- _TEXT SECTION_

At a meeting in Dakar, Senegal, earlier this month, a group of non-governmental organisations agreed on a statement condemning the patenting of biological resources as a threat to food security that could allow industrialised nations to plunder the resources of francophone countries of west and central Africa.

The NGOs claimed that revisions to the Bangui Agreement on industrial property legislation in the member states of the African Intellectual Property Organisation (OAPI) will lead to “the patenting of life, which could ultimately threaten the production capacity and even the quality of life in countries which are already very poor”.

The OAPI, however, defends the revisions to the agreement on the grounds that these were made “to make its provisions consistent with the demands of international treaties relating to intellectual property.”

But Oxfam, one of the NGOs present at the Dakar meeting, says that the revisions, which came into force in February 2002, could undermine small-scale farmers who will no longer be allowed to store, exchange or sell their seeds.

The NGOs also said that local communities that have, throughout generations, collected, used and improved plant varieties, will not benefit from such patents.

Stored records
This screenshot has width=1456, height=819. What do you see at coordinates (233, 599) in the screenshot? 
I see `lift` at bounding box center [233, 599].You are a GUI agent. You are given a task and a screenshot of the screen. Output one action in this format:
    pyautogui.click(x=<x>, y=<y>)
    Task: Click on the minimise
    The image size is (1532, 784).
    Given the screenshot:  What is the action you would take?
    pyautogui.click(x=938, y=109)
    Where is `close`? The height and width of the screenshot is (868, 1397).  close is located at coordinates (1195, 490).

- _QUESTIONS_
A: Answer these questions from the article on the Bangui Agreement revisions:
(i) In which city and country did the NGOs meet?
(ii) When did the revisions come into force?
(iii) Which NGO at the meeting warned about small-scale farmers?
B: Repeat the article on the Bangui Agreement revisions word for word, from "The NGOs also" to "from such patents.".
The records were drawn from a separate source, not from the text.

- _ANSWERS TO THE EXERCISES_
A:
(i) Dakar, Senegal
(ii) February 2002
(iii) Oxfam

B:
The NGOs also said that local communities that have, throughout generations, collected, used and improved plant varieties, will not benefit from such patents.